The light rail link extensions for Sound Transit can get difficult to keep track of. As the nation’s fastest-growing light rail transit organization, Sound Transit is extending its line north, south, east and west, all simultaneously. The goal of the organization is to connect the entirety of the Puget Sound through light rail track.

The Downtown Redmond Link Extension serves as the next step in that expansion, with a groundbreaking in the books on a 3.4-mile stretch to extend the Blue Line from Redmond Technology Station into southeast Redmond to its terminus in downtown Redmond. 

When open in 2024, the link will connect the Eastside area to Seattle, the University of Washington, Sea-Tac Airport and south Snohomish County.

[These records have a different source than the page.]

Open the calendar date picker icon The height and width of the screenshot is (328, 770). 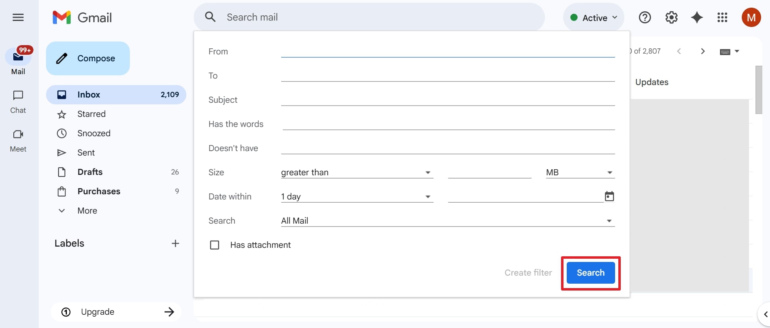[609, 196]
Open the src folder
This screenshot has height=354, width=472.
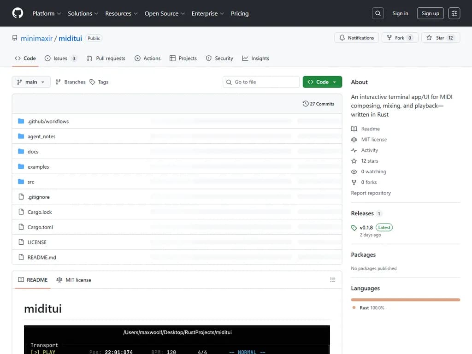pos(31,182)
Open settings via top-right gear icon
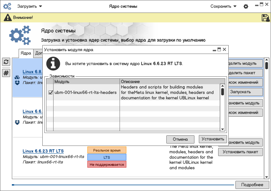Viewport: 271px width, 191px height. [x=246, y=6]
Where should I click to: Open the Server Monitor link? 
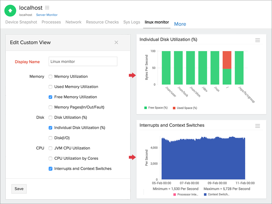[x=47, y=15]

The project includes two new stations and will follow the planned 2023 opening of light rail between downtown Seattle and Redmond’s Overlake area. 

Stacy & Witbeck/Kuney, a joint venture, is completing the final design and will handle construction on the $730 million extension. 

“Downtown Redmond’s opening, just one year after the completion of East Link, will unlock transformative mobility and economic opportunities,” Claudi Balducci, King County Council vice chair and Sound Transit board member, said in a statement. “The 2024 opening will not only provide congestion-free trips to more jobs and schools across the region, it will create new connections to our most iconic parks and trails, and it could spur much needed affordable housing on the Eastside.” 

The project was first approved by voters in 2016 and community, engineering and environmental studies followed in 2017. 

“Sound Transit’s investments are creating economic opportunity for thousands of working people including hundreds of good, family-wage jobs for skilled craftspeople here in Redmond,” Monty Anderson, executive secretary of the Seattle Building & Construction Trades Council, said in a statement. “Through apprenticeships and training programs with this project, we are also building the next generation of construction workers from our local communities including women, people of color, veterans and others who are disadvantaged.” 

The track will travel along State Route 520 with stations in southeast Redmond near Marymoor Park and in downtown Redmond. The project includes 1,400 new parking stalls in southeast Redmond. Service will include four-car trains every eight minutes during peak hours. 

Sound Transit is simultaneously working to extend light rail north, south, east and west, opening new stations every few years to form a 116-mile regional system by 2041. The Northgate Link Extension adds three stations to the Red Line in 2021. In 2024, the Blue Line will extend from Overlake into downtown Redmond and additional extension will operate to Shoreline, Mountlake Terrace, Lynnwood, Kent/Des Moines and Federal Way. Further light rail extensions are scheduled to reach West Seattle, Fife and Tacoma in 2030, Ballard in 2035, Paine Field and Everett in 2036 and South Kirkland and Issaquah in 2041.